N = 25 - 5 = 20 days

f(10) = (200 - 100)* (10/20) + 100 = 150

in general if I know the value is x1 on day d1 and x2 on day d2 then N = d2 - d1

f(d) = (x2 - x1) * d / (d2 - d1) + x1

move things about a little and you have:

f(d) = ((x2 - x1)/(d2 - d1)) * d + x1

...here I realize that I probably should not have used x as I have since in coordinates you generally think of x as the horizontal or (x-axis) -- but here we would want to plot amount of money on the y-axis and time on the x-axis so lets just swap that around:

f(s) = ((y2-y1)/(x2-x1) * s + y1)

of course there is still a little problem with this formula (i.e. it is not the formula for a line between two points quite yet).

In our logic s here always goes from 0 to N with 0 corresponding to the value at x1 and N corresponding to the value at x2 -- so we need to shift the value of s so that it is zero when at x1 and N when at x2

remember that N = (x2 - x1) (the difference between the days: day 25 - day 5 = 20 = N etc.)

s(x) = (x - x1)
s(x1) = (x1 - x1) = 0
s(x2) = (x2 - x1) = N

So

f(x) = (y2 - y1)/(x2 - x1) * (x - x1) + y1

or

(y - y1) = (y2 - y1)/(x2 - x1) * (x - x1)

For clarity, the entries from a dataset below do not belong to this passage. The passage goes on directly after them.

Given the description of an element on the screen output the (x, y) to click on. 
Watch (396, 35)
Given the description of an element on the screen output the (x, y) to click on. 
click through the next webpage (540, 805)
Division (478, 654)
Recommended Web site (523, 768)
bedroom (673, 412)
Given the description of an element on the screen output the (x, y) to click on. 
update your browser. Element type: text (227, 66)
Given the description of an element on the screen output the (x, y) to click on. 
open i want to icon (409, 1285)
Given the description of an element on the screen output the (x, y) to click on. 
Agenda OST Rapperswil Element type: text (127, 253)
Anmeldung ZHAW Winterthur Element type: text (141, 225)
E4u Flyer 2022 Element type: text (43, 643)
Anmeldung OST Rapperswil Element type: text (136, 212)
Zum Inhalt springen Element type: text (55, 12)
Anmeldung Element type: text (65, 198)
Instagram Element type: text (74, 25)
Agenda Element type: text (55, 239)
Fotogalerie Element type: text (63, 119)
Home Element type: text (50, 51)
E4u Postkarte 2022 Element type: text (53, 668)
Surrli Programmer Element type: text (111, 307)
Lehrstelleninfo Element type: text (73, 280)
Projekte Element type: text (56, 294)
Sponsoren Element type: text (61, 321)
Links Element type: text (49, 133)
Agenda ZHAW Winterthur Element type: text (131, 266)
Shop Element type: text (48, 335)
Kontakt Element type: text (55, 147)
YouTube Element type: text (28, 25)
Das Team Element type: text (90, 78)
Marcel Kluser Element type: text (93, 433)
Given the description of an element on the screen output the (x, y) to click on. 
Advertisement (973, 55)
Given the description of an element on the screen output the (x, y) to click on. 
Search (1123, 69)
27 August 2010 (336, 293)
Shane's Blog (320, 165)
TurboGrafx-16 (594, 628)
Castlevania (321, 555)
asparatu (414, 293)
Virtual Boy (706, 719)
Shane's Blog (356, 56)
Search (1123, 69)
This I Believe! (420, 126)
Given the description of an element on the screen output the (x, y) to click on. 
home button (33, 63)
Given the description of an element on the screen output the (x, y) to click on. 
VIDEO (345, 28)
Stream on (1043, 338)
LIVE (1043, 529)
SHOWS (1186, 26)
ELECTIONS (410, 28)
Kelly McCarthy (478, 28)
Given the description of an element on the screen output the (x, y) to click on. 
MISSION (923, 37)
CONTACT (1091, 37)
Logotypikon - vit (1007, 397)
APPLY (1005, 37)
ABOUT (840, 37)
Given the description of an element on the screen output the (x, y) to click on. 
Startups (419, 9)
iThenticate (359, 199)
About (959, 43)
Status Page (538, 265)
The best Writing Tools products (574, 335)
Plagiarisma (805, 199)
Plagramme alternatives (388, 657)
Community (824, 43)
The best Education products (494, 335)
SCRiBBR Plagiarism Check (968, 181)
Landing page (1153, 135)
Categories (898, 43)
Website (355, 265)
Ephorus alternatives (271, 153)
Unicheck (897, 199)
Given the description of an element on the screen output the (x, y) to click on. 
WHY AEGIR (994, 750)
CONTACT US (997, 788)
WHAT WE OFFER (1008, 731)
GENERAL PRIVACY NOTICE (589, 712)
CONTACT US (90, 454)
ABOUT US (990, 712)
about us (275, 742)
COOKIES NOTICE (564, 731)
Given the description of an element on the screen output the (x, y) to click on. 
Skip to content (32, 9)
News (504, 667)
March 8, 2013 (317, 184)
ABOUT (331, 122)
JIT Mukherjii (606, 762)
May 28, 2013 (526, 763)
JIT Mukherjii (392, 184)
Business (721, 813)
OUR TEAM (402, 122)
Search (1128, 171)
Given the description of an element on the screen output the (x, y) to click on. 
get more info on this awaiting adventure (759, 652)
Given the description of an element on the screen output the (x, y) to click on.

So long story that you will never remember (and you don't have to, I don't do pop-quizzes) but you can derive the equation for a line between two points from linear interpolation. There ARE easier ways to get there -- such as the using the definition of slope:

slope is "rise over run" or (dy/dx) where dy = difference in y, dx = difference in x

m = dy/dx = (y2 - y1)/(x2 - x1)


another difference might be the change from our starting point to another point (x, y) on the line:

m' = dy/dx = (y - y1)/(x - x1)

the slope of a line is the same everywhere on the line so m = m'

(y2 - y1)/(x2 - x1) = (y - y1)/(x - x1) -- lets put the unknowns on opposite sides

((y2 - y1)/(x2 - x1))* (x- x1) = (y - y1) -- solve for y

y = ((y2 - y1)/(x2 - x1)) * (x - x1) + y1

and we have the formula for a line passing though two point (x1, y1), (x2, y2)

So -- memorizing forulas is great and all. But understanding and a little algebra can save you from having to memorize a lot... or memorizing a lot can save you from some algebra and maybe a little understanding.